A Organização Mundial da Saúde,
a UN Women e o Conselho
de Direitos Humanos da ONU
declararam que o exame
de virgindade é falível e antiético,
uma forma de violência contra a mulher,
uma invasão de privacidade,
que deve, portanto, ser banido,
e as organizações estão trabalhando nisso.
As garotas se sentem
realmente amedrontadas.
Ensinam a elas que o valor,
o orgulho, a dignidade,
não somente delas, mas da família,
ficam entre as pernas dela.
Por quê?
Aquelas garotas têm medo
de andar de bicicleta e romper o hímen.
Ou de que o exercício físico
possa rompê-lo.
Porque o bem mais precioso delas,
que também é o da família,
fica lá embaixo.
Há garotas passando por himenoplastia,
um procedimento cirúrgico
que reconstrói o hímen,
para simular a virgindade.
Elas terão relações sexuais,
mas por causa do pensamento machista
e da comunidade,
elas terão que passar pela himenoplastia.

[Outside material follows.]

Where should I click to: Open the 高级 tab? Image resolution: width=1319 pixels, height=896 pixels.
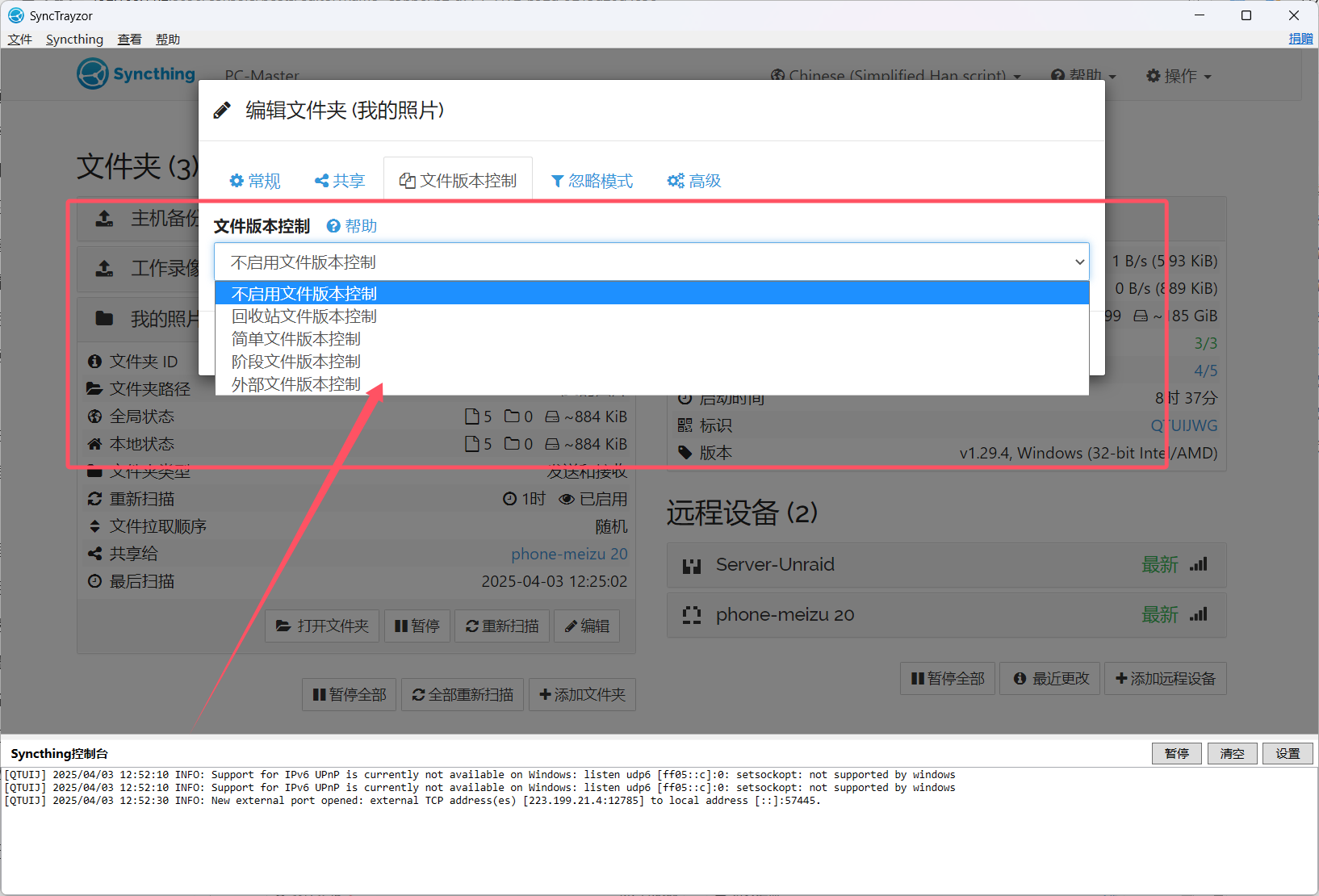pos(694,181)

E esse é o grande problema.
Se pesquisarem on-line,
há uma imagem de um hímen artificial,
que é introduzido na vagina,
com sangue falso de virgem.
O patriarcado trabalha duro,
mas a China trabalha muito mais!
(Risos)
(Aplausos)
Então, vamos falar
sobre a sexualidade feminina.
Não julguemos uma mulher
com base no que ela decide
fazer com seu corpo,
algo totalmente instintivo e natural.
Se você quer saber
se uma garota é virgem ou não,
não que isso seja problema seu,
tudo o que tem a fazer é perguntar a ela.
E a vagina,
da qual as pessoas têm sentido
vergonha a vida inteira,
é a razão de todos nós estarmos aqui hoje.
E obrigada por virem à minha palestra TED.